To me, a literal translation is a direct word for word conversion and ignores any attempts to make sense in context; the point being a learning exercise to understand the individual components of the original sentence and how they might work together. While literal translation is far from being worthless (it's a vital stepping stone to developing one's understanding of Japanese), it is not and should not be the target of good translation. There is so much more to language and communication than the literal, and a lot can be lost if we try to adhere to it too strongly.
This is just my opinion of course, and I'm far from an expert in Japanese, or translation for that matter.
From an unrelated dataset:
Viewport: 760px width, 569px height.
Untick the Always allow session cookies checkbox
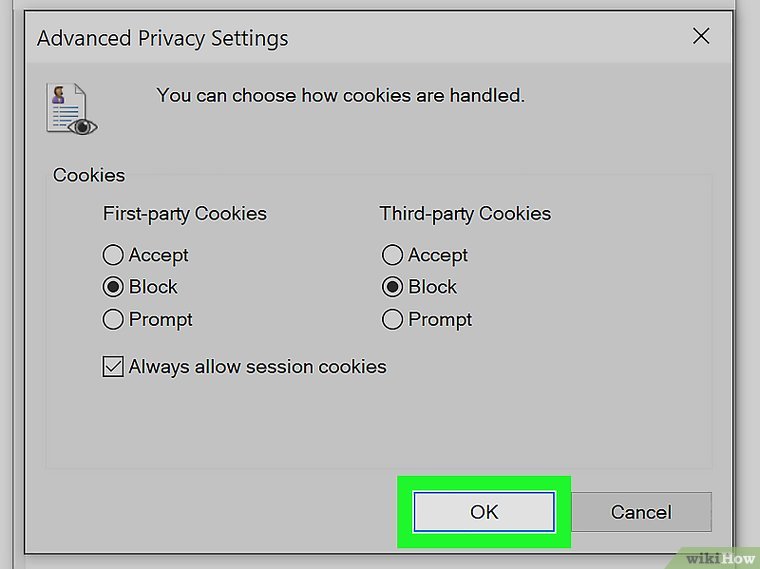[113, 367]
But just so you know where I was coming from in my last comment :)
Both are pronounced the same way, ri, but the first one リ is the katakana version while り is the hiragana version.
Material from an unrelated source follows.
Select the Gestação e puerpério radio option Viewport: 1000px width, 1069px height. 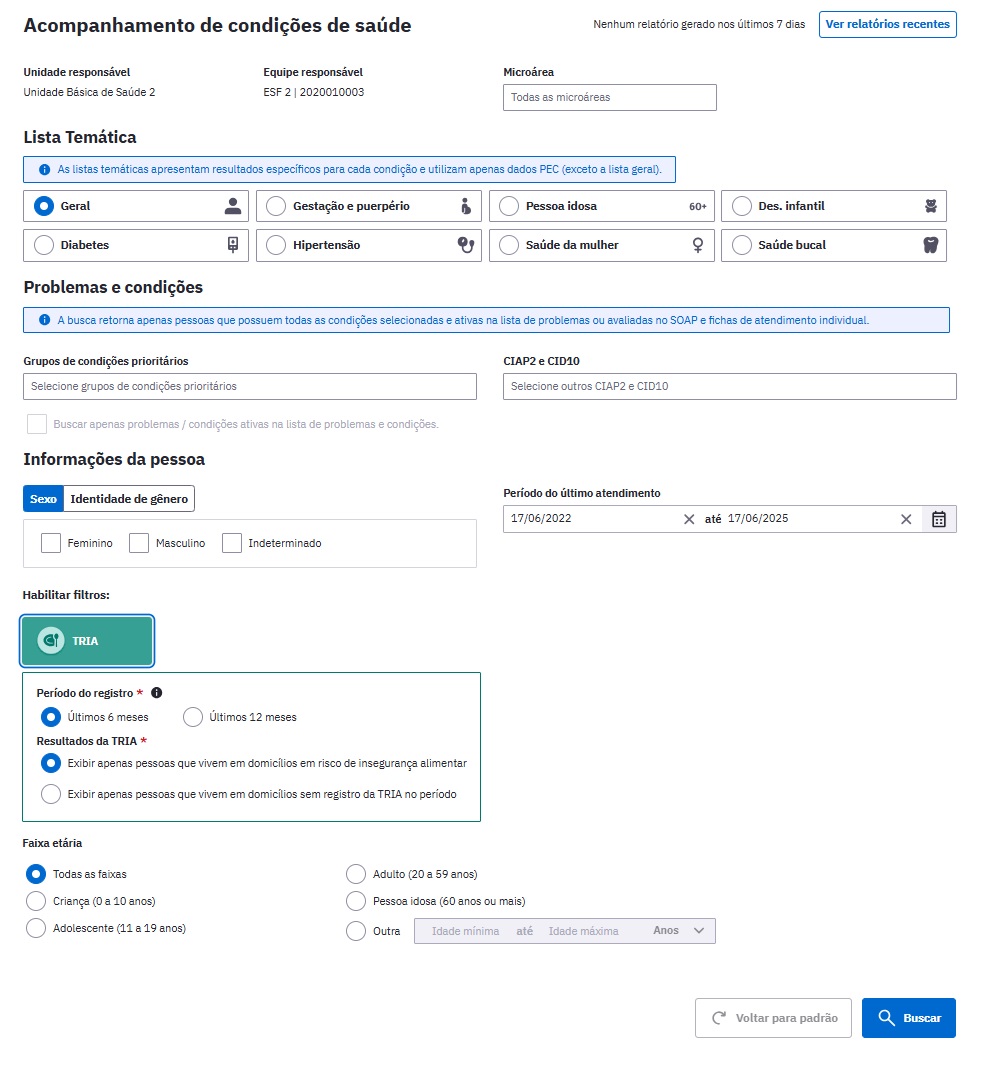click(x=276, y=206)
Both are acceptable, though I believe the "traditionally correct" way is using a full stop and the use of the question mark has become more common as Japanese people get more and more familiar with English.
I literally wrote "Am I American?" and even if it is grammarly right, it translated me "Is he American?" and told me the one I have written was wrong, why? I know this is a bit weird question, but in japanese if you don't say directly the subject, you can always understand it by the context, here you just can't!
Does it also work for "Are they American?" "Is he...?" "Are we..?" etc? For what cases does it work and why? Thanks
It's not asking if someone is from the US - it's literally asking if someone is an American (person).
I’m confused as to the ( utility of the ) distinction here. I seem to remember the initial lesson being picky about this but afterwards it seemed to accept both interchangeably.
アメリカ = America + 人 = person - - - > American (person). ですか - are you?
アメリカから来ましたか - Are you from America? (literally)
OR アメリカしゅっしんですか - Is America your "hometown"? ie. Are you from America?
One is asking about nationality the other is asking about where someone is from, their country of origin, where they live or have lived or where they are visiting from.
I feel weird when I don't use articles. It's still correct, I just feel strange omitting it.
How are you suppost to differenciate me from you,i mean could this even mean "am i american?"?
Yes, it could. This has been addressed many times before in this discussion page. In Japanese, context is the main way to get information about the subject.
As far as I know, "Amerika" in katakana means the US and "Amerikajin" means a person from the US. But to most people in Latin America, "America" and "American" includes them, too. Therefore, "Are you from the US" should be a valid (and maybe even more accurate) translation of this phrases.
This is incorrect. The Japanese when saying アメリカ人 are only referring to the US. The term “American” in Spanish may be more inclusive, but not in Japanese.